→ **TASK TO CARRY OUT**
Examine each line of the data. Copy the line if it includes the word "agent".

#### EXTRACTED INFORMATION

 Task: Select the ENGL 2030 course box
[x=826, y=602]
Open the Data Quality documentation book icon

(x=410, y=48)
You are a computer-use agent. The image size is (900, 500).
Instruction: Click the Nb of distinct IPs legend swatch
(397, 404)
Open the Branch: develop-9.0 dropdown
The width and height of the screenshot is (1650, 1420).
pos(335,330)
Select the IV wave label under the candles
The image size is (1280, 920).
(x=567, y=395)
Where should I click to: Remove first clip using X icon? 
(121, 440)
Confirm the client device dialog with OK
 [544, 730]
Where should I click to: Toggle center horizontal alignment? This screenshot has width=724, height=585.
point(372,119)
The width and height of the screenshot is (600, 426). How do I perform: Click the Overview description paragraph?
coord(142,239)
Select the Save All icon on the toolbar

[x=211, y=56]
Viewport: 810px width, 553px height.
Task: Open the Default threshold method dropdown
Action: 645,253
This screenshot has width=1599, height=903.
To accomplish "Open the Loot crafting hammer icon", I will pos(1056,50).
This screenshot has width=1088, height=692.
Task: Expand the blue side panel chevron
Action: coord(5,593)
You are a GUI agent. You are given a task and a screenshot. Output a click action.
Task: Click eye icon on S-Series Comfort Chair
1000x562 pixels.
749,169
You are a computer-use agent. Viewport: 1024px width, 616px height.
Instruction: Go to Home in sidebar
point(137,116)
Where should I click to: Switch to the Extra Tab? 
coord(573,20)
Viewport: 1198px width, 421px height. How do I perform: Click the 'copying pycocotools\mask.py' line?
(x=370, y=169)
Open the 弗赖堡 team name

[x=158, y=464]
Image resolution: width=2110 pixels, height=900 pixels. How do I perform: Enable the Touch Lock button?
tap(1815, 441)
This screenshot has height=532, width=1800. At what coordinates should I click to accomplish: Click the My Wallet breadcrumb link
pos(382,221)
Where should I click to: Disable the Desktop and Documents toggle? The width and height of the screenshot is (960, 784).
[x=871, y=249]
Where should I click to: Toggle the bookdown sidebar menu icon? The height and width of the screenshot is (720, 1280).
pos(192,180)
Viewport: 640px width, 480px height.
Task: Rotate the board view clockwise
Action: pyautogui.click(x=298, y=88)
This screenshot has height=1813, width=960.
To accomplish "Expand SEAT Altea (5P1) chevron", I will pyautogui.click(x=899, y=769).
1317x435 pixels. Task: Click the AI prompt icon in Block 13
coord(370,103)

########

→ **THE COMPLETED TASK**
You are a computer-use agent. The image size is (900, 500).
You are a GUI agent. You are given a task and a screenshot. Output a click action.
You are a computer-use agent. Viewport: 1024px width, 616px height.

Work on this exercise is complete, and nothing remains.